En son sömestr tatilinde İstanbul'da kayboldum. Cevahir AVM'den çıkıp yemek yemek için Kurtuluş tarafına gittim. O tarafları pek bilmiyorum. Daha önce bir kez Adana Ocakbaşı ve bir kez de Madam Despina'nın Meyhanesi'ne olmak üzere 2 kez gittim sadece. Bu kez yine Adana Ocakbaşı'na gittim Google maps.ten bakarak.
Adana Ocakbaşı, Vedat Milör sayesinde haberdar olduğum küçücük bir mekan. Etleri güzel, fiyatları çok uçuk değil. Ben bu kez ciğer şiş yedim. Gayet güzeldi :) Epeyce bekleyerek 1 bardak çayımı da içip -mekanda çay yapılmıyor, yakındaki bir çay ocağından geliyor- çıktım mekandan. Buraya kadar işler yolunda gitti. Burdan sonrası biraz maceralı.
Geldiğim yolu bir yere kadar hatırlıyordum ama birkaç kez sağa sola döndüğüm için işin ucunu kaçırdım. Hava da kararınca tam oldu. Google maps.e bakıyorum ama sürekli ters yöne gidiyormuş gibi hissediyorum kendimi. Ama çok da umursamadım çünkü öyle amaçsızca bilmediğim sokaklarda bir süre gezinmek hoşuma gitti.
Sonunda birine sorayım dedim. Bir kadına sordum, o da yabancı çıktı :)))) Neyse biliyorum ki Cevahir'e yakın bir yerlerdeyim. O sokak senin bu sokak benim derken tanıdık bir caddeye çıktım sonunda. Oradan devam edince de otobüs duraklarına ulaştım.
Neredeyse 4 yıldır, her yanını ezberlediğim, her gün aynı insanları gördüğüm, küçücük bir ilçe olan Hopa'da yaşadığım için yıllarca yaşadığım ama yine de çoğunu bilmediğim kocaman bir şehirde kaybolmak, hiç tanımadığım bir sürü insanla sokaklarda olmak epeydir özlediğim o müthiş özgürlük hissini kısa bir süreliğine yeniden tattırdı bana.

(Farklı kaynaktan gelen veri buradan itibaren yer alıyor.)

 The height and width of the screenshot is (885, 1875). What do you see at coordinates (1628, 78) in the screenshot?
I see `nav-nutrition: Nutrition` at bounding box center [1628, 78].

En son ne zaman kaybolduğumu düşünürken aklıma daha eskilerde kalan bir anım geldi. Üniversitedeyken İstanbul'da Manisa'ya gelmiş, yakın arkadaşlarımla araba kiralayıp Çeşme'ye gitmiştik. Denize girip yüzdükten sonra Alaçatı'ya gidelim dedik. Arabaya bindik, yolu bulamıyoruz. Ama umurumuzda mı? Tabi ki değil :) Sora sora gidiyoruz güya ama dolanıp duruyoruz etrafta. Espriler, kahkahalar havada uçuyor arabada. En son bir amcaya yaklaştık sormak için. Camı açtık ama gülmekten soramıyoruz. Neyse zar zor gittik Alaçatı merkeze. Sokaklarına hayran kalarak gezdik. Oralı teyzelerle sohbet ettik. İyi ki bulduk diye sevinerek ayrıldık.
Geri dönüp bakınca ne zaman kaybolsam sonunda çok eğlendiğimi fark ettim. Demek ki kaybolmak çok eğlenceli bir şey, özellikle de arkadaşlarla birlikte kaybolunca :)))))
Yaz gelsin, her şey geride kalsın, yine kaybolalım hiç bilmediğimiz ama sonu güzelliklere açılan sokaklarda!